夜风轻吹,星月躲在了黑云中,酒香,静谧中,杂着几声蛙叫。他越是沉默,宝祥的心一寸一寸冷下去,他似是捉住根浮木般,又问多一次,“为什么?”
良久,顾章灌下手中握得发暖的酒液,沙哑低沉的声音缓缓道着,听不出悲欢,“她害死了我全家。”
宝祥想也没想,脱口就出,“不可能!”
顾章又是一阵沉默不语,宝祥被他的沉默弄得烦躁,扯高声量道,“不可能!胡说八道!姨娘跟你们一家无冤无仇!胡说!”他快步走到顾章身边,捉住他肩膀,“你说话啊!”
“是因为杨钰政。”宝祥居高临下,看不清顾章的表情。
他手下用力,压抑着嗓音,尽力让自己不那么燥急,“我不懂!根本不懂什么一回事!我不管!肯定有人污蔑我姨娘了。”
“赵鹏杀了杨钰政,她为了报仇把我爹牵涉进去了。”
宝祥如雷轰顶,一颗陨石撞击进心窝,白花花炸开了,他太久没休息好的大脑开始运转不过来,觉得怎么也消化不了顾章的话,难以置信写在脸上。
几天前,顾章突然接到一位自称是顾霆坤故友的来信,信中要求见上一面,顾章看着信件半信半疑,不是他疑心病重,而是现时局势混乱,而自己的位置又太微妙,小心使得万年船,决定先晾一晾。
早两天时,又是收到一封信,信中只有一个怀表,怀表残旧,顾章一眼就认得了。
是顾霆坤的表,当年顾章在国外读书时寄送给他,老头收到后,各种贬,说什么也想用,花里俏气的,看着就不舒服,可还不是一带就没摘下过,他爹总是跟几位媳妇学不会打麻将,就把口是心非学得青出于蓝胜于蓝。
现在怀表变成了遗物。
顾章端详着怀表,语气冰冷地道,“叫李洪涛过来了!”
不多时,李洪涛从训练场上赶来,这整天神神叨叨的主,在阳气冲天的军营中浸泡过,褪去一身花式糊弄,倒变得更加扎实,不仅是体格上,被封建迷信浸淫过的思想上也是。

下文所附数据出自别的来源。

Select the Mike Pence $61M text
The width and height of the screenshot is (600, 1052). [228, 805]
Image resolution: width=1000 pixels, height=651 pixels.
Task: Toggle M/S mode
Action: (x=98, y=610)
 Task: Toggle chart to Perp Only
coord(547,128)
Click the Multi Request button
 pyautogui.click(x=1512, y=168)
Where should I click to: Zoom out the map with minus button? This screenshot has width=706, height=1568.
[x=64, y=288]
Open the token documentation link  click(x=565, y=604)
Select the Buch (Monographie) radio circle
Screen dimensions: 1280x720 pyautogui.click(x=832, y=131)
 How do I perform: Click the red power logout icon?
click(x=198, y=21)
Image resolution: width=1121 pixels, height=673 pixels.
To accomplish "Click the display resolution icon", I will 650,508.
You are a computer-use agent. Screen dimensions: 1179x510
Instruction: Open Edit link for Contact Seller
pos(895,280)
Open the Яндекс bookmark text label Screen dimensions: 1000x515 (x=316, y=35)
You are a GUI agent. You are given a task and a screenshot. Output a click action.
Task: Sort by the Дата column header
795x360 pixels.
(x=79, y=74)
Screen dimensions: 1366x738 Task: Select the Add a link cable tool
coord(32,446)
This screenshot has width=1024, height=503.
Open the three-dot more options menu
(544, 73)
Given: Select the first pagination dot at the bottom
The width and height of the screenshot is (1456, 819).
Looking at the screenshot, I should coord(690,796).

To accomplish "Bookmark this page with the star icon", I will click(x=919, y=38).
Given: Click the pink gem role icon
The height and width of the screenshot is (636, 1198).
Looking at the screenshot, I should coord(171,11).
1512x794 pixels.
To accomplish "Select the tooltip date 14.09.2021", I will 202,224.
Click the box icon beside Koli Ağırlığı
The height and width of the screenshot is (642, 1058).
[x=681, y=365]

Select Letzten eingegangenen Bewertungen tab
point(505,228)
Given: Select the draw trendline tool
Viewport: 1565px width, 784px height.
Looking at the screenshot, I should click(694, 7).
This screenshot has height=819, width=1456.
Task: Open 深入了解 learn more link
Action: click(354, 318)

李洪涛盯成斗鸡眼,向着阳光,看着那只怀表,嘴角惯性瞥瞥,“是从土里挖出来的,根据我当道士那些年的经历,多半是陪葬品,年头嘛,估计也不长,要是长了话,你看,那时针也会腐蚀掉了,唉,也不是什么古董,值不了几个钱,从哪挖来的亏本货呐”
顾章沉思,决定去会一会那个神秘的故人。
第80章
正午时分,阳光灿烂绚烈。
郊外,群山万壑,汽车也开不进。
一个中年人,不高,自称是顾霆坤当年的下属,一见到顾章泪眼婆娑,似是地下党找到了组织一样,黑重的眼袋被喜极而泣的表情牵得一抽一抽,他说自己叫刘佳杰,当年是顾霆坤身边一名普通的护卫兵,受过顾霆坤的恩惠,就在他们行刑后,冒死买通行刑狱警,将尸首安葬在着鸟不拉屎的地方。
顾章半信半疑地表示感激,他身后的李洪涛总算搞清了状况,原来那表是他爹的遗物。
李洪涛又带上了理迪,一中一洋的信徒用各自的方式拜祭祈祷后,等待太阳下山后,便开挖起几座连墓碑都没有,也不甚明显的墓。
挖开一个墓穴时,卷尸的草席腐烂,纵使顾章再小心翼翼,也不慎扯破,露出了手臂的骸骨,尸骸被泥土染得垢黑,骸骨上的衣裳腐朽破烂,顾章勉强看得出上面的花纹,是牡丹花,是他娘亲最爱的花,他娘说,富贵fēng_liú拔等伦,百花低首拜芳尘。
牡丹花开,福气自来。
一身牡丹衣裳裹尸荒野,顾章胸口梗得发痛,喉咙堵得发痛,眼睛也干涩得发痛,痛,除了满腔的痛,什么也感受不到了。
挖着第二个墓穴时,两段干枯脱落头骨的发辫,发辫系着梅花状发饰,发饰光泽尽失,锈迹斑斑,但顾章记得是五妹的,五妹死时才十三岁,她从小就臭美得不得了了,老是偷她娘的胭脂水粉涂,悄悄打扮成新娘子的模样,对着顾章呵呵笑道,新娘美不美。可是她又不会用,常常抹得跟耍猴的小丑有得一拼,唉,走得这么丑,肯定哭到不行了吧。
第三穴,第四穴……顾章陆陆续续地徒手挖开,怕用铁梢开挖,会碰到他们,惊扰亡魂。
他的手指挖得血流,却是浑然不觉,最后一穴时,是顾霆坤。
胸前骸骨断了几根,大腿骨也断了,顾章整个人被摄了魂一样,呆滞得痴呆,李洪涛看他情绪不对,便叫他的卫兵将他拉扯走,继续和理迪洗骨,重新安放。
……
顾章将一灌而下,宝祥俯下身,与他平视,顾章突然一把搂紧他,不顾一切就铺天盖地吻了下来,手中酒杯摔得粉碎。